Painting from Memory (stage play: 4w, 2m)
How do we know if a memory is real? How is it can we appear to remember with brutal clarity something which did or did not happen? What is truth? Bird is the spiky, sparky centre of this play which explores the tensions in a fractured family following the death of the larger-than-life paterfamilias, a famous painter.

Cuckoo (stage play: 3w, 2m)
Greg and Lou are successful young professionals with a comfortable and very trendy lifestyle. Perhaps they do both work a little too hard and perhaps there are some hairline cracks in their marriage, but that’s not so surprising, given the pace they keep up, especially Lou. Life’s pretty good, all told.

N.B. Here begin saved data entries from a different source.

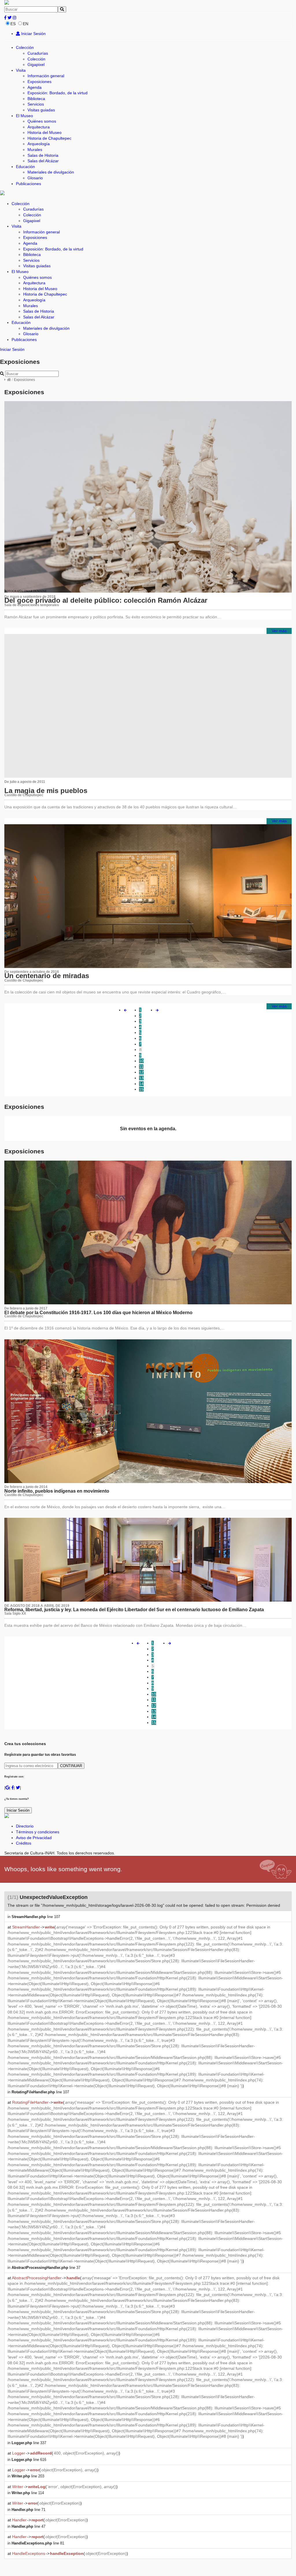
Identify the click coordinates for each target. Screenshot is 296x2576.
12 (141, 1072)
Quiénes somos (41, 121)
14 (141, 1083)
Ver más (279, 630)
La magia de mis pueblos (45, 790)
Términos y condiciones (37, 1832)
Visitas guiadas (41, 110)
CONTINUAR (71, 1766)
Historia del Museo (44, 132)
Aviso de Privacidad (34, 1837)
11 (141, 1066)
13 (141, 1078)
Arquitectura (38, 127)
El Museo (24, 115)
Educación (25, 166)
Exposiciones (39, 81)
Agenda (34, 87)
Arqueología (38, 143)
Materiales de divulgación (50, 172)
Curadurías (37, 53)
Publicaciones (28, 183)
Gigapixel (36, 64)
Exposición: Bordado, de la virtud (57, 93)
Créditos (23, 1843)
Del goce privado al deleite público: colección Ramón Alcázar (105, 600)
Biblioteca (36, 98)
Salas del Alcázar (43, 160)
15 (141, 1089)
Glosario (35, 178)
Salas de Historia (42, 155)
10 (141, 1061)
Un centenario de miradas (46, 976)
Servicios (35, 104)
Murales (34, 149)
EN (25, 23)
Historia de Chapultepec (49, 138)
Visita (21, 70)
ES (13, 23)
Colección (25, 47)
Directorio (25, 1826)
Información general (45, 75)
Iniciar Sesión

Then Claudia, Lou’s mother, erupts into their lives and their flat, camping out as her marriage implodes. She and her husband have just sold their lucrative business and seemed set fair for a comfortable and enjoyable retirement. Now all her plans lie in ruins. It does not take long, however, for Claudia to discover that a life free of responsibilities has considerable attractions and that age is no longer a barrier to adventure and romance. Soon Lou and Claudia are out all hours discovering and, in Lou’s case, re-discovering the joys of being footloose and fancy free in 2010, while Greg fights to keep the home fires burning. Claudia begins to take over both their lives and their friends, including Sahid, Greg’s business partner, who, determined to sow his wild oats before he is forced to marry, finds the rejuvenated and fun-seeking older woman irresistible...

Thaw (stage play: 1w, 1m)
An isolated country cottage. A severe snow storm. A woman arrives, expecting to meet her lover, but is instead confronted with an intruder who has been living there for three days. He ransacks her belongings and groceries, intending to make his escape in her car. But the appalling weather – and her highly distinctive car – confound his plans. Condemned to spend at least one night together, the pair develop an unlikely truce, sealed by his cooking and her wine. But neither is quite what they seem and as the hours pass, dark and horrific secrets emerge that bind them together ever tighter in mutual need and dependency.
Somebody’s Fool (stage play: 4w, 1m)
A bitter-sweet exploration of Alzheimer’s which explores love, loss and terrible family secrets.
Gucci Gucci Goo (one act play: 5w, 3m)
One act play about genetic engineering.
Other lands (radio: 3w, 4m)
From Hungary half a century ago to present-day England, Other Lands, inspired by a true story, traces one woman’s search for identity and one man’s search for love.
Do not go gentle (screenplay: 12w, 13m + many extras)
Faced with the sale of their residential retirement home to a shady American development company, the residents of The Hollies decide to take a stand. Working as a team, they use all the cunning and expertise they have acquired during their long and eventful lives, to devise a plan that will force the owner to sell to them instead.
Taste (stage play: 3w, 6m)
Satire on draconian government attempts to tackle the obesity timebomb:
‘... we’ve bred a nation of monsters. We’ve shovelled crap into them – crap food, crap education, crap ideologies – for so long we’ve corrupted them … And then suddenly, driven by panic, we take away what makes life bearable...’
Faultlines (radio: 4w, 3m)
George wants to get to the bottom of his wife’s sudden death in hospital while undergoing routine cancer treatment. His quest for the ‘truth’ uncovers the fractures within the family and leads to catastrophic unintended consequences.